[PROBLEM TO WORK ON] Read through the records below and copy each line that uses the word "computer".

(Collected data entries)
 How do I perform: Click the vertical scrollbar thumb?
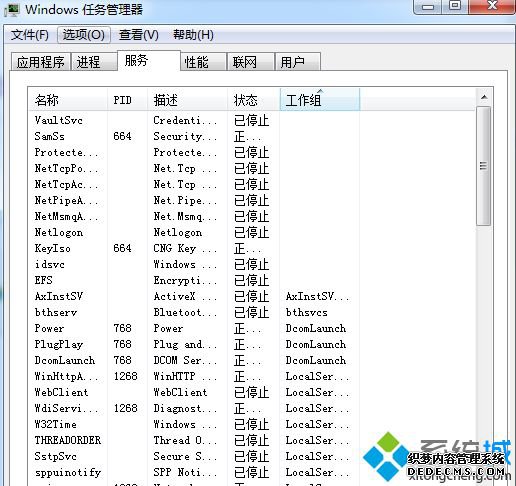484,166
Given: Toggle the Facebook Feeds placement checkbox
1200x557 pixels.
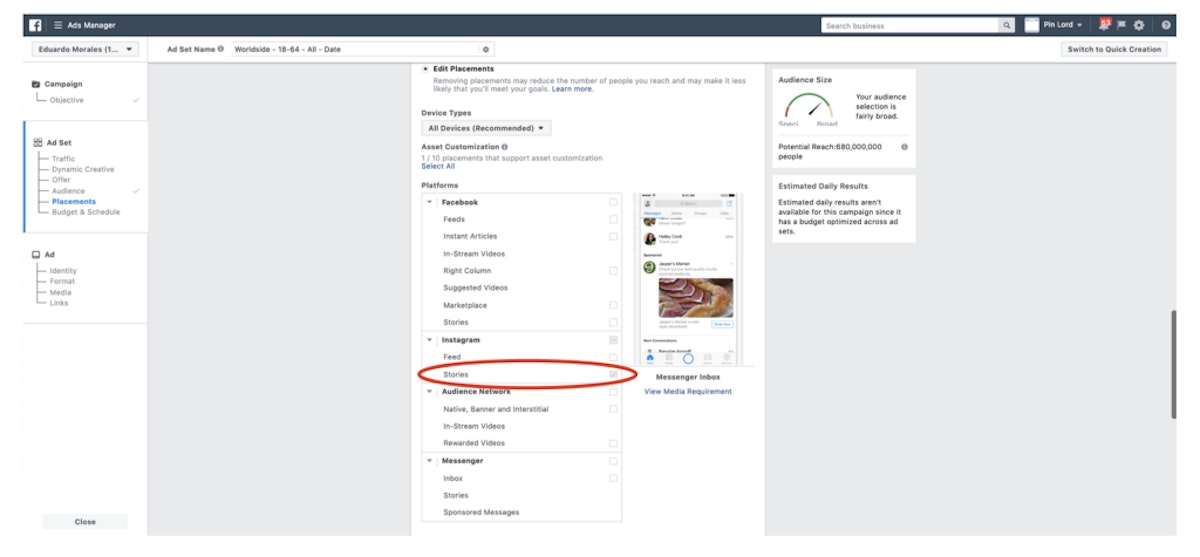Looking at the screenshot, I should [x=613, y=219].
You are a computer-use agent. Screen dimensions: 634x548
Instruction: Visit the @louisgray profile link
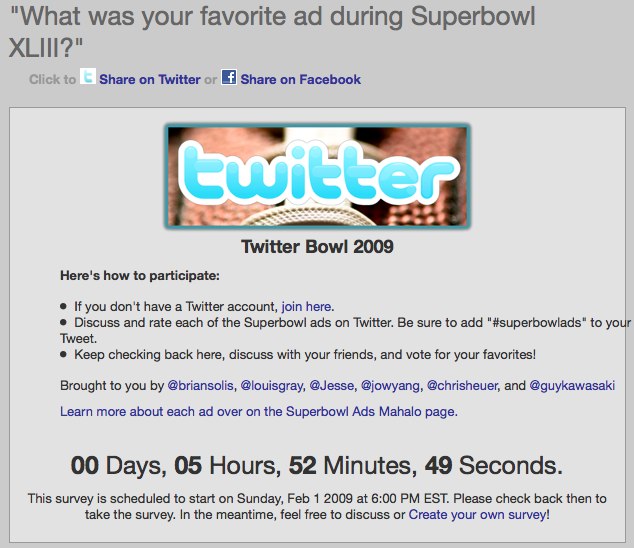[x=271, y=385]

* * *

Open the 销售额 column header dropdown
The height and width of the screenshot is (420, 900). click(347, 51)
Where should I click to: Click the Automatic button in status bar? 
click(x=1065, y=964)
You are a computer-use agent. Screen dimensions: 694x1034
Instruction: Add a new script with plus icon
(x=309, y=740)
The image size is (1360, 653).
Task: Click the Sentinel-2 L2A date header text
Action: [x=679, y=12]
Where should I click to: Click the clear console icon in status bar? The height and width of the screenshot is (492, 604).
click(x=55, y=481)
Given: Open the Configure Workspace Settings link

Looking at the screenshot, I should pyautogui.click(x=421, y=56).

[FINISHED TASK]
You are a computer-use agent. Screen dimensions: 634x548
You are a computer-use agent. Screen dimensions: 694x1034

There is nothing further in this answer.